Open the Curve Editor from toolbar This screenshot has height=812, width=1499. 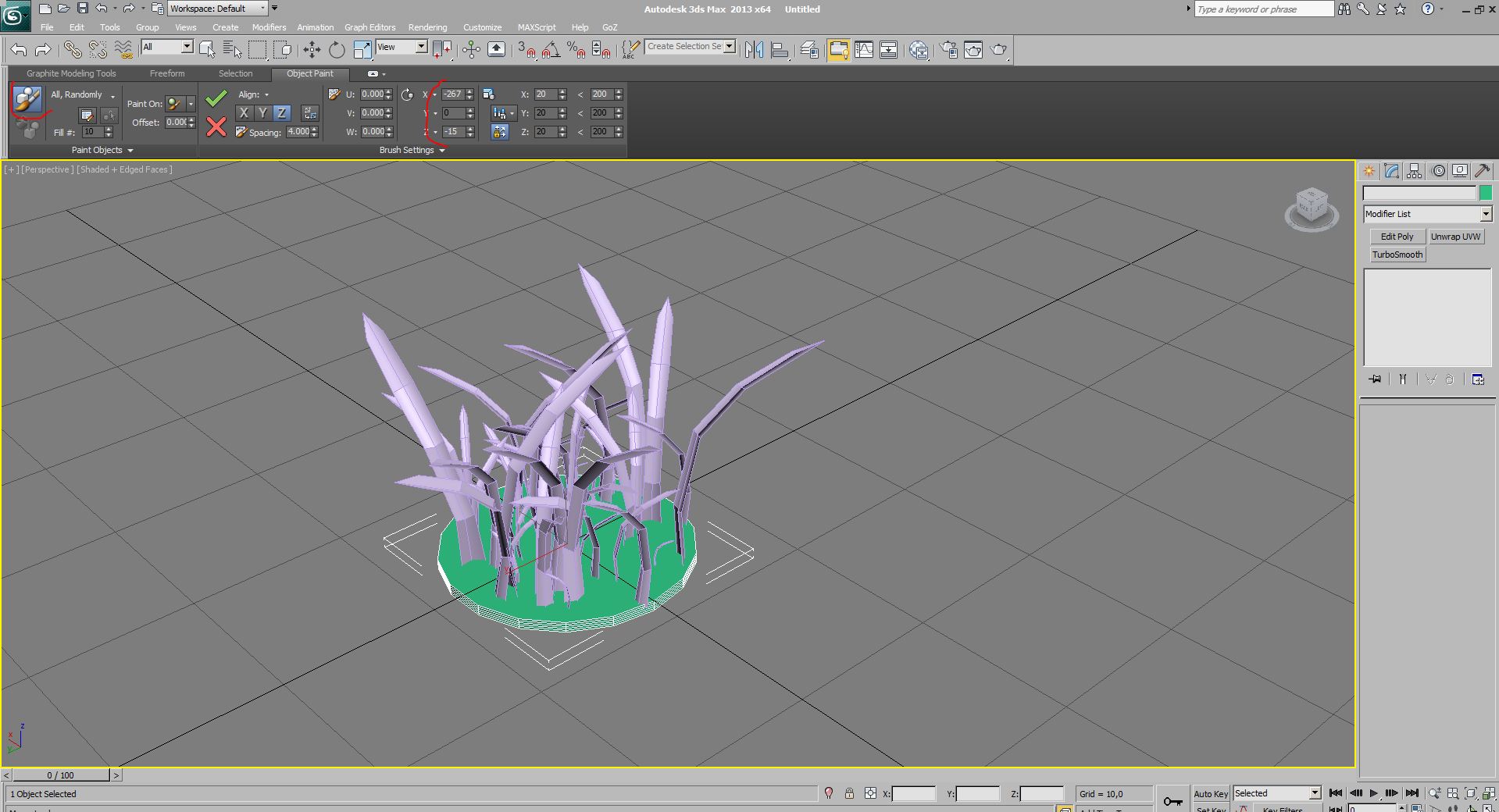(864, 50)
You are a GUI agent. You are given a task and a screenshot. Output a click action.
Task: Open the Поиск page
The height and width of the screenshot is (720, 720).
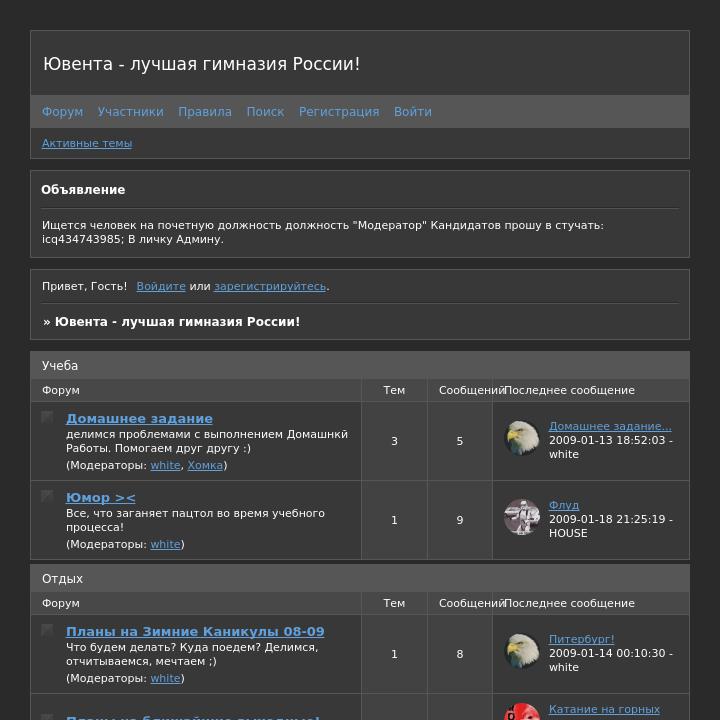(x=265, y=112)
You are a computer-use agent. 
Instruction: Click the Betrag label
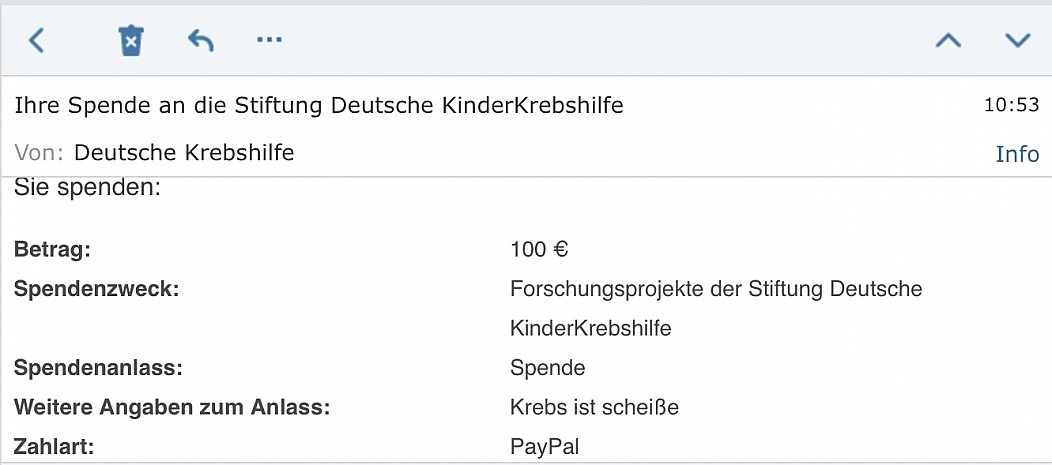[x=52, y=250]
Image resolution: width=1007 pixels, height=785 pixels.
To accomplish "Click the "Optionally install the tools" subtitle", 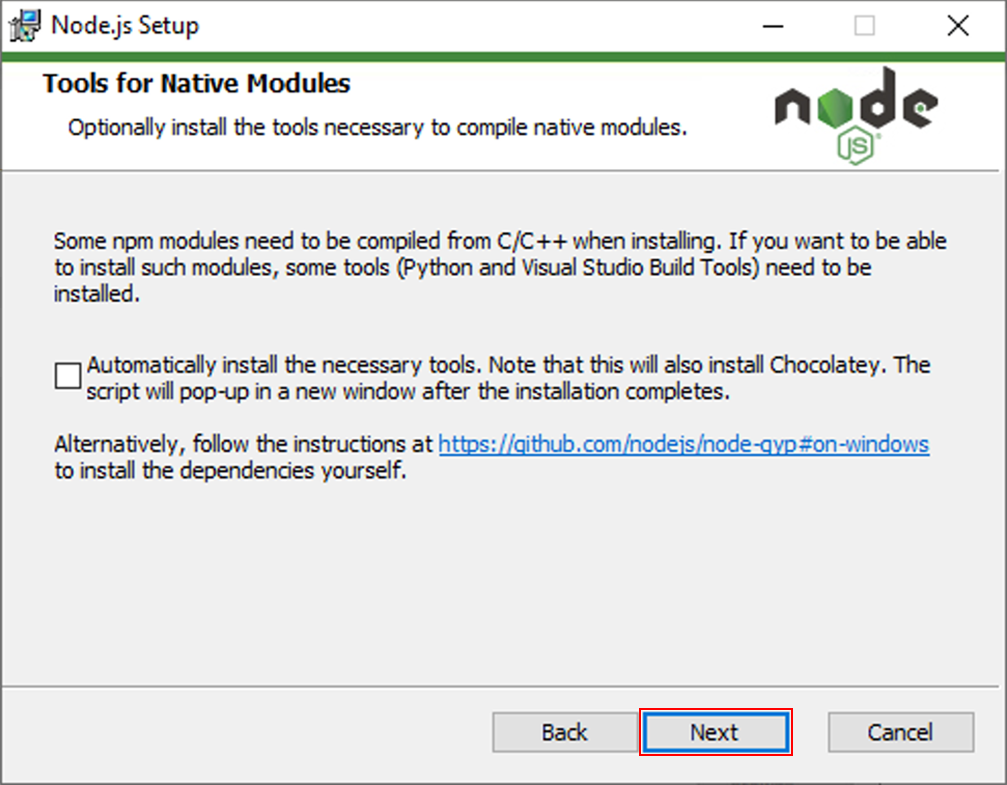I will point(377,127).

· · · · · · ·

Reply with every line of the listing that has the string "agent".

__Your response__:
You are a GUI agent. You are given a task and a screenshot. Output a click action.
You are a computer-use agent. 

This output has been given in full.